Parameters : loss : {‘ls’, ‘lad’}, optional (default=’ls’)
loss function to be optimized. ‘ls’ refers to least squares regression. ‘lad’ (least absolute deviation) is a highly robust loss function soley based on order information of the input variables.
learn_rate : float, optional (default=0.1)
learning rate shrinks the contribution of each tree by learn_rate. There is a trade-off between learn_rate and n_estimators.
n_estimators : int (default=100)
The number of boosting stages to perform. Gradient boosting is fairly robust to over-fitting so a large number usually results in better performance.
max_depth : integer, optional (default=3)
maximum depth of the individual regression estimators.

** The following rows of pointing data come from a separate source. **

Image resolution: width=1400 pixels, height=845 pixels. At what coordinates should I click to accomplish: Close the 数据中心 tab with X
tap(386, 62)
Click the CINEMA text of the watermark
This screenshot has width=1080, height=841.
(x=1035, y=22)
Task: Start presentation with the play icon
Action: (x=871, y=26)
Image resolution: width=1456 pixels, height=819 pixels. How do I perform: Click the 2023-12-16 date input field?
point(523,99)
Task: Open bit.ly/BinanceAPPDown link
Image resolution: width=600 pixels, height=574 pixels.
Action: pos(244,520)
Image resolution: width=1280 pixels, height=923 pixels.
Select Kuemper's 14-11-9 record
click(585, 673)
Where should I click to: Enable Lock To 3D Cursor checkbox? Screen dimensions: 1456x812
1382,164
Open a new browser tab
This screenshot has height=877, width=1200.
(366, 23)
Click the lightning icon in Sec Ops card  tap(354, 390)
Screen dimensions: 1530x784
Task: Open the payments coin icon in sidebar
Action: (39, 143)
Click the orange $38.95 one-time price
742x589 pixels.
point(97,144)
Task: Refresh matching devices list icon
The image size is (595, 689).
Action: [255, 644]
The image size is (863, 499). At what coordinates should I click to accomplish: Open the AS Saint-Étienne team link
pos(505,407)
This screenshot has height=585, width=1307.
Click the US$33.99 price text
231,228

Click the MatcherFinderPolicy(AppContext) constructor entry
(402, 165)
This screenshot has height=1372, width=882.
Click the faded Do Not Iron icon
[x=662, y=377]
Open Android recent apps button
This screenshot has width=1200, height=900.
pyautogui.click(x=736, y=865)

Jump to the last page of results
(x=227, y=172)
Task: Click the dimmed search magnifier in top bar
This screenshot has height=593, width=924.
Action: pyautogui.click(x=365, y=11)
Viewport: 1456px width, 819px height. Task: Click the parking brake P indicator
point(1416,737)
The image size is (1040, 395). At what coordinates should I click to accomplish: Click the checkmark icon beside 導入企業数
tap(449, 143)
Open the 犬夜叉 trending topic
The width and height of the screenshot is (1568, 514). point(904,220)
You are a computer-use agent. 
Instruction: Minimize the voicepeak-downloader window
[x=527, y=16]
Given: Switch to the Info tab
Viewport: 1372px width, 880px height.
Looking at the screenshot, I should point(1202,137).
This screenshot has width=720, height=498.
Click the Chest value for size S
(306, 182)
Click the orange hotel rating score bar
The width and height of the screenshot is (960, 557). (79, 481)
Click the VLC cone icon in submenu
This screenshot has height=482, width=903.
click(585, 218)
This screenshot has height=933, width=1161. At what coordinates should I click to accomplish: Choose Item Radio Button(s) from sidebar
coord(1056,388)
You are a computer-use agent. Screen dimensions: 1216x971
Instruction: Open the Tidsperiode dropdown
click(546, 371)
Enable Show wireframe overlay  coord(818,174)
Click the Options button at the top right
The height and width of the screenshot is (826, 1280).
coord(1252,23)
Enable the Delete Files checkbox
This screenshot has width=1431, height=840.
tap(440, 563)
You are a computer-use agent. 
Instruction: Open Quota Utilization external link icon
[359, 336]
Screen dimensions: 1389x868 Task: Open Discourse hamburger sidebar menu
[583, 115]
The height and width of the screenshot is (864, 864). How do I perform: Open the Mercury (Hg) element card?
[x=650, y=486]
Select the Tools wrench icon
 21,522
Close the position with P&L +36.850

The maximum depth limits the number of nodes in the tree. Tune this parameter for best performance; the best value depends on the interaction of the input variables.
min_samples_split : integer, optional (default=1)
The minimum number of samples required to split an internal node.
min_samples_leaf : integer, optional (default=1)
The minimum number of samples required to be at a leaf node.
subsample : float, optional (default=1.0)
The fraction of samples to be used for fitting the individual base learners. If smaller than 1.0 this results in Stochastic Gradient Boosting. subsample interacts with the parameter n_estimators.
References
J. Friedman, Greedy Function Approximation: A Gradient Boosting Machine, The Annals of Statistics, Vol. 29, No. 5, 2001.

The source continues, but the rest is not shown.